• _Exercise inputs_:
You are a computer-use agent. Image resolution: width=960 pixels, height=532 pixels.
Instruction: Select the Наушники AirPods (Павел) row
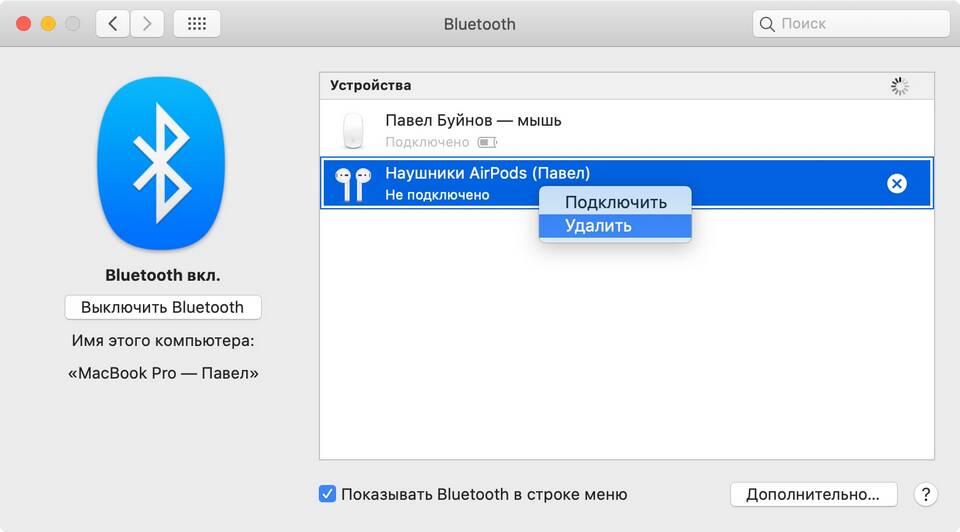(627, 183)
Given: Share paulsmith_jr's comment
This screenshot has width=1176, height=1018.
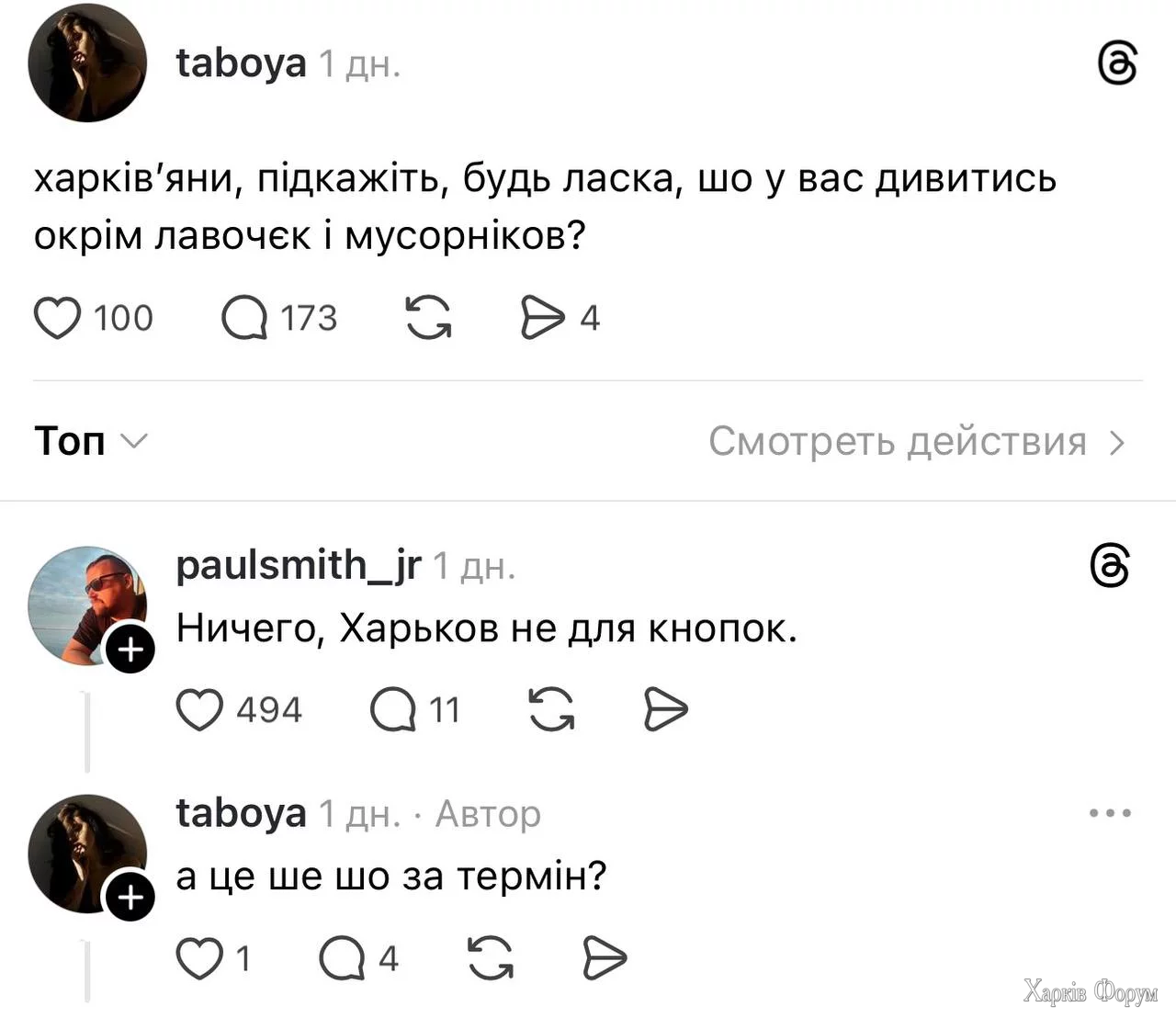Looking at the screenshot, I should click(666, 709).
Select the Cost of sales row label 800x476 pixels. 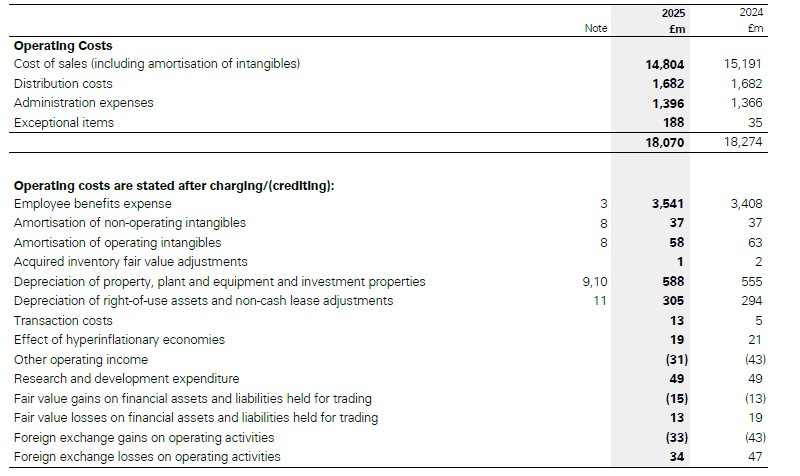(157, 65)
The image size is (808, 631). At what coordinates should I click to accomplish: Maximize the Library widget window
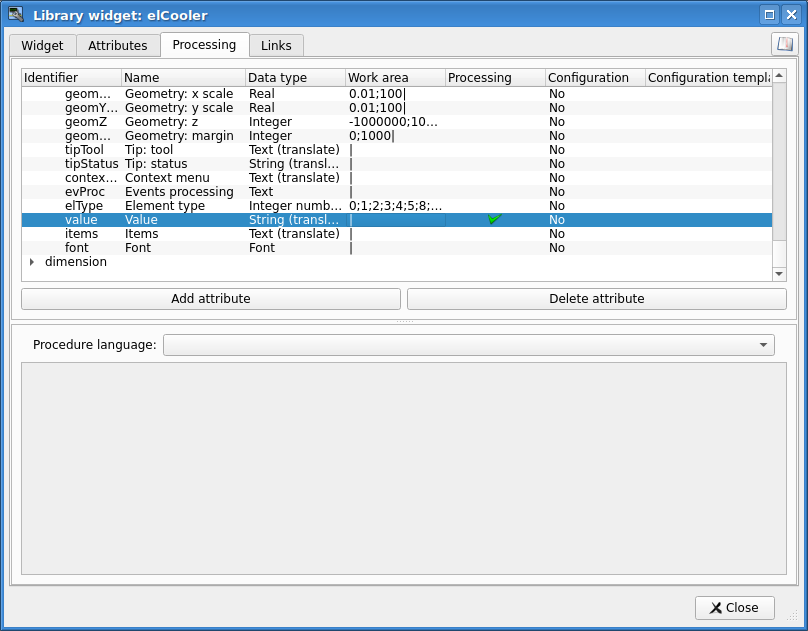click(769, 14)
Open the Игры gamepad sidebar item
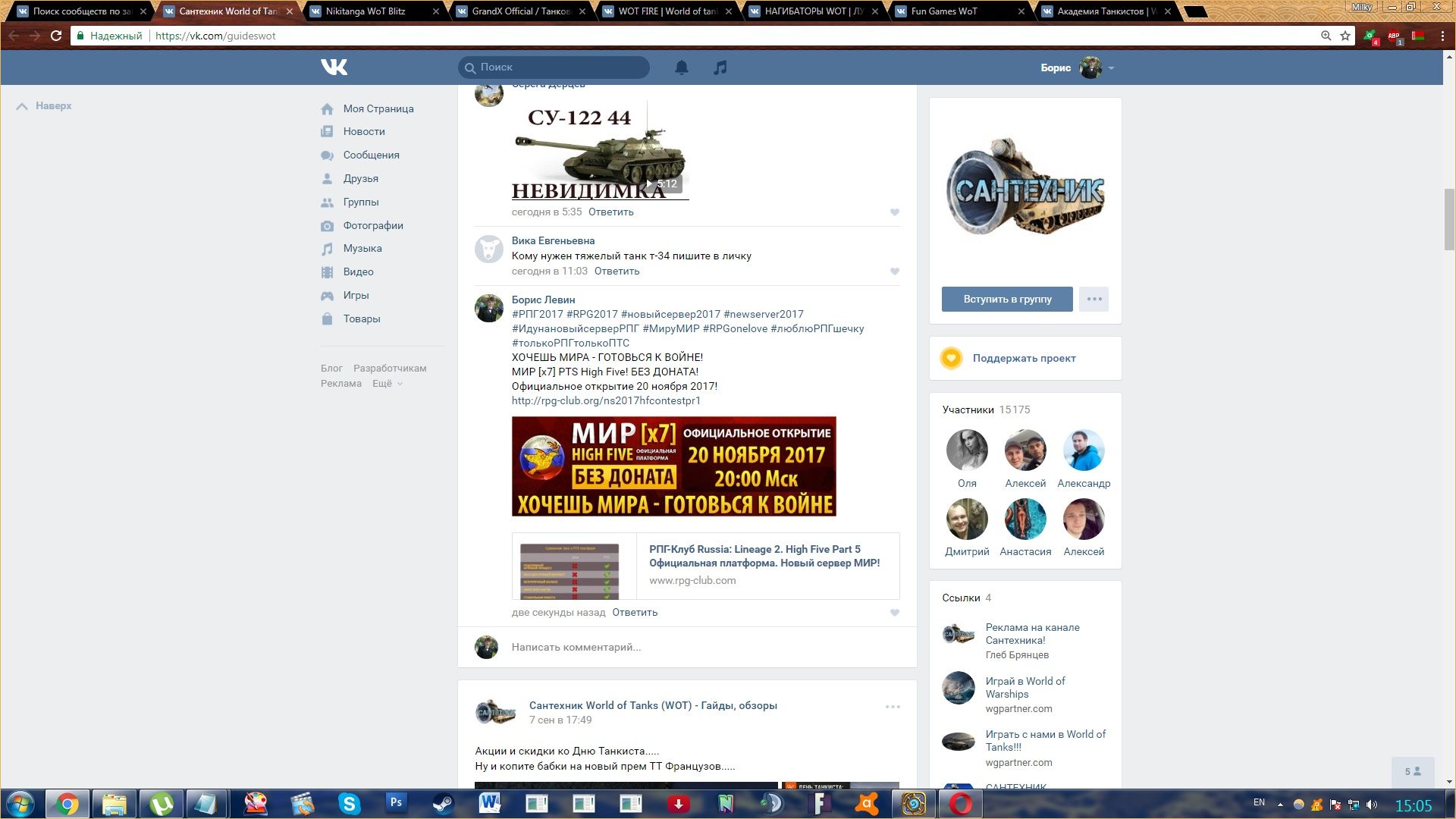Viewport: 1456px width, 819px height. [x=355, y=295]
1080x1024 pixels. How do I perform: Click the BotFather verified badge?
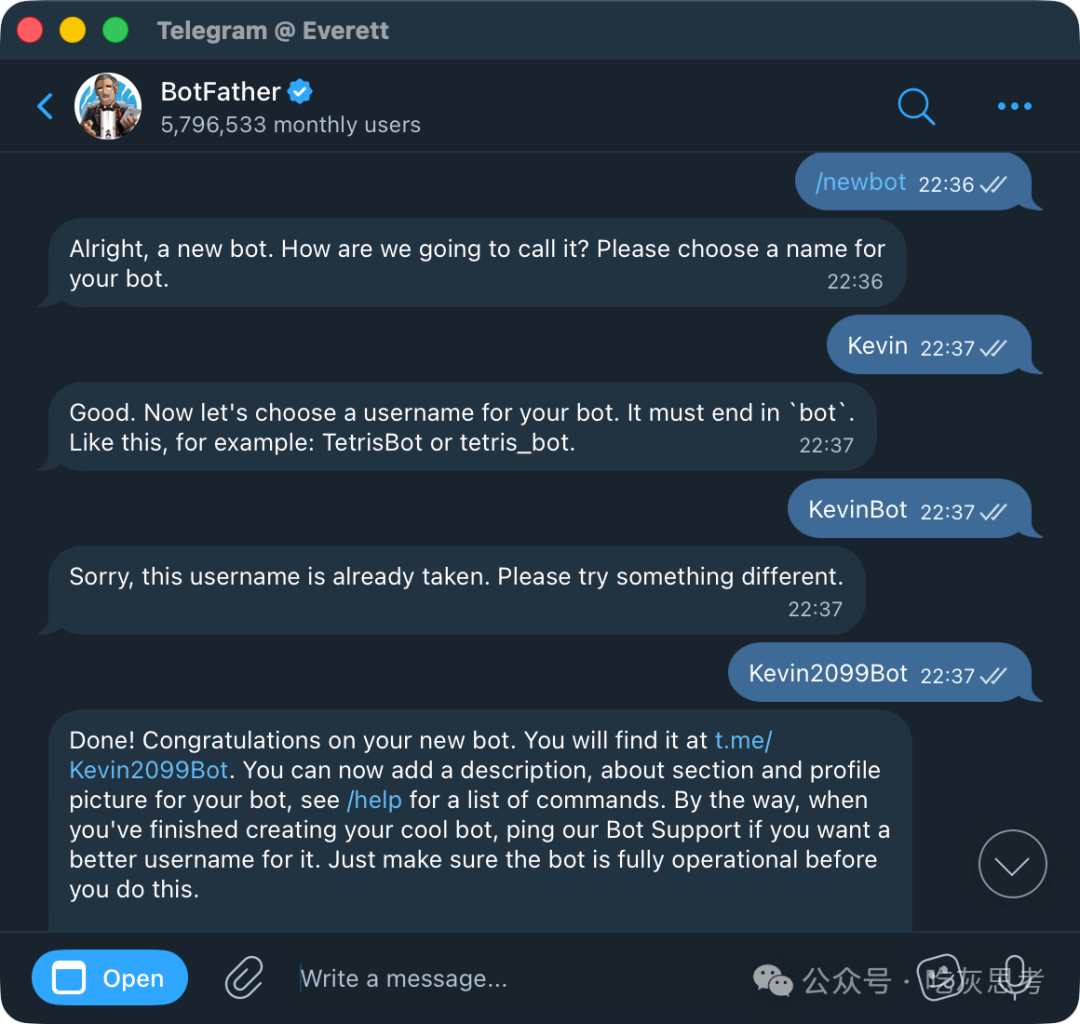[300, 92]
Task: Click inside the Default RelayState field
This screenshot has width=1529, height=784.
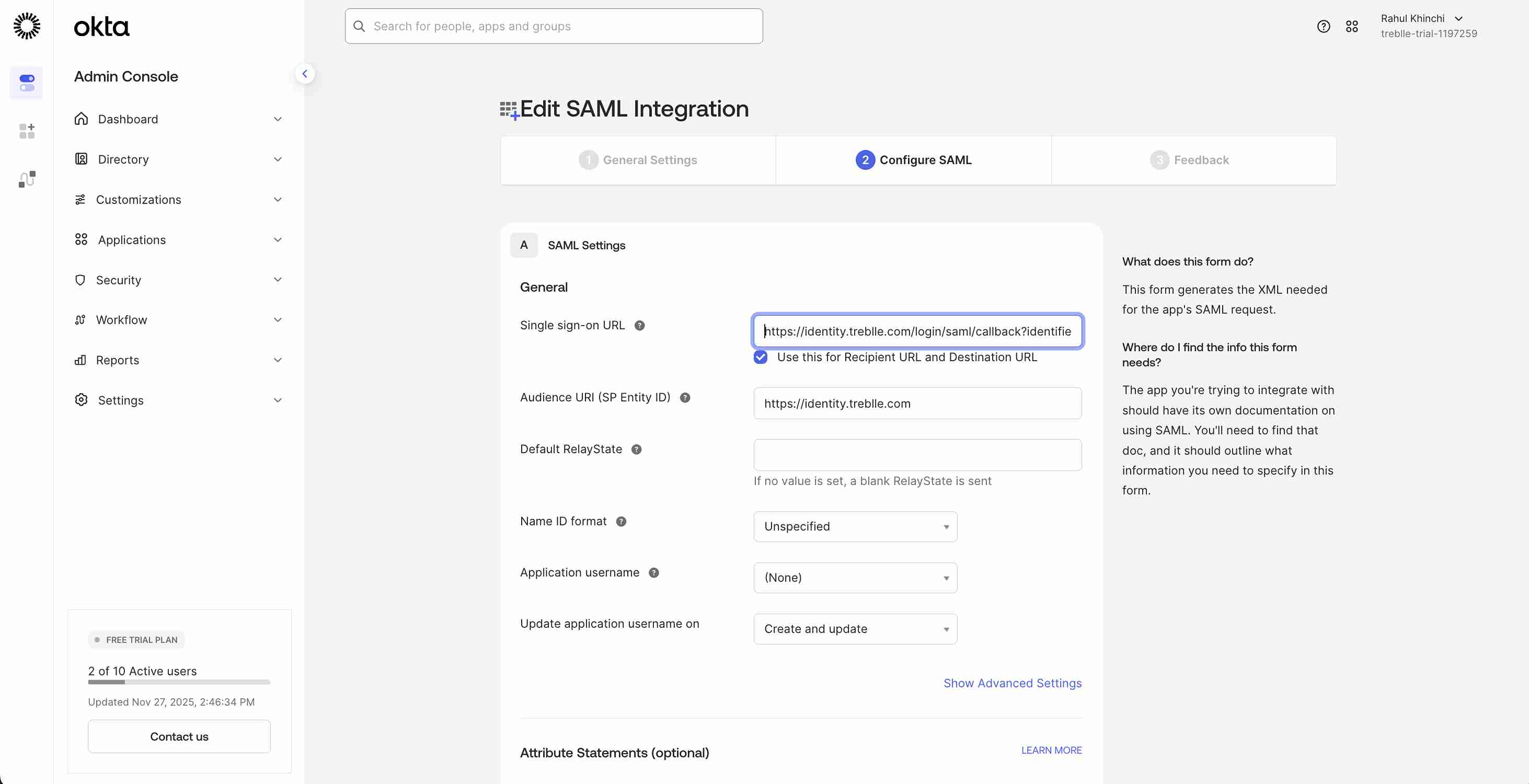Action: point(917,455)
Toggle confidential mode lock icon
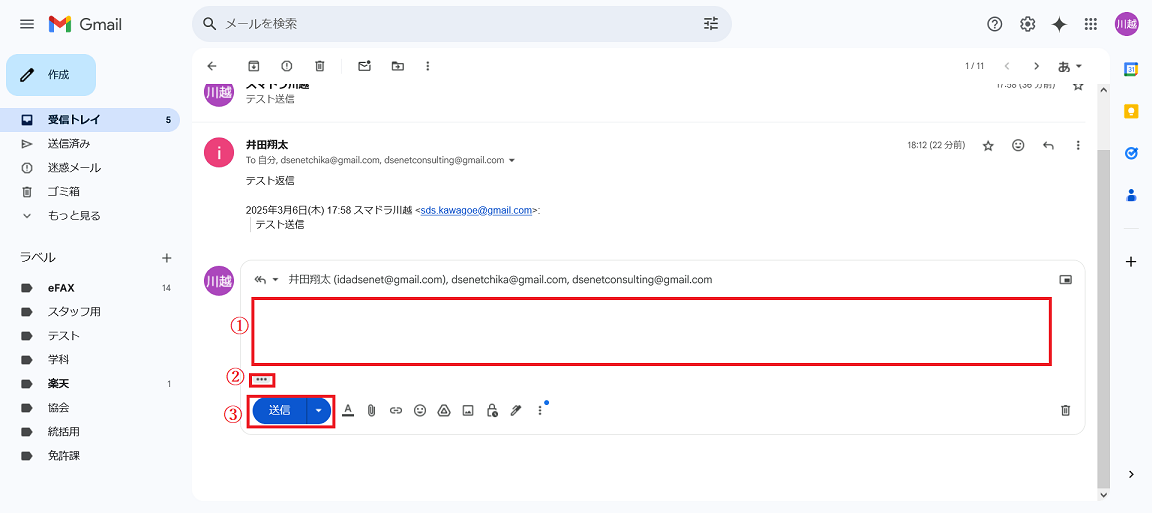 pyautogui.click(x=492, y=410)
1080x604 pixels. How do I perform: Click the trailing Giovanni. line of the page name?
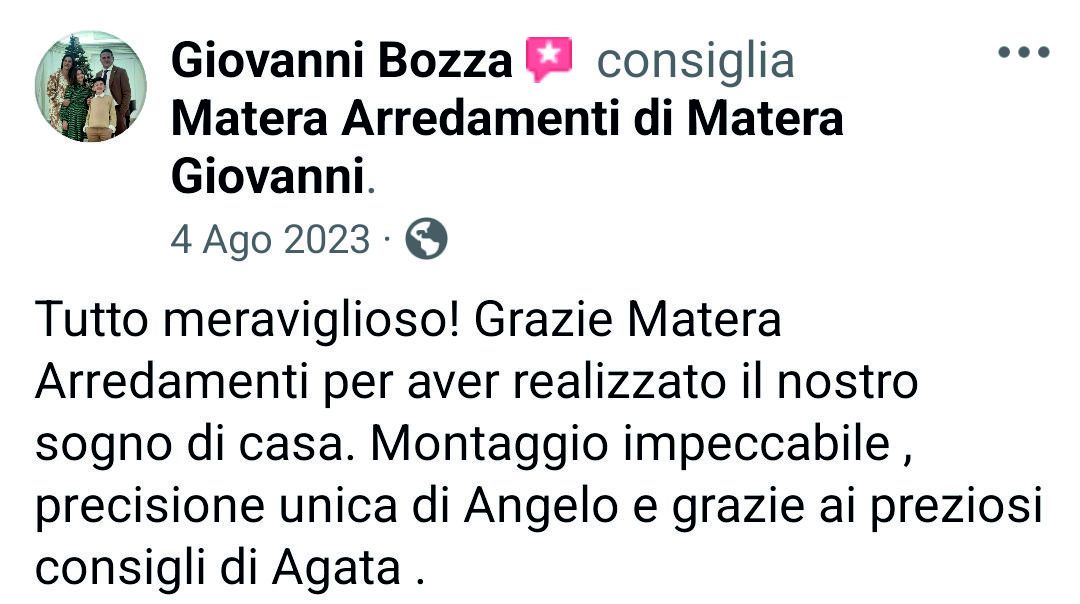pyautogui.click(x=273, y=177)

• _What this task involves_:
Render the rows from the line containing "The image size" through the line containing "Action: point(917,455)", both ends included, as a JSON list of strings with one string per line. Omit blank lines and leave the pictures out.

• _Response_:
[
  "The image size is (808, 631). At what coordinates should I click to accomplish: Maximize the Library widget window",
  "click(769, 14)",
  "Open the Игры gamepad sidebar item",
  "Viewport: 1456px width, 819px height. [x=355, y=295]",
  "1080x1024 pixels. How do I perform: Click the BotFather verified badge?",
  "[300, 92]",
  "Task: Click inside the Default RelayState field",
  "This screenshot has width=1529, height=784.",
  "Action: point(917,455)"
]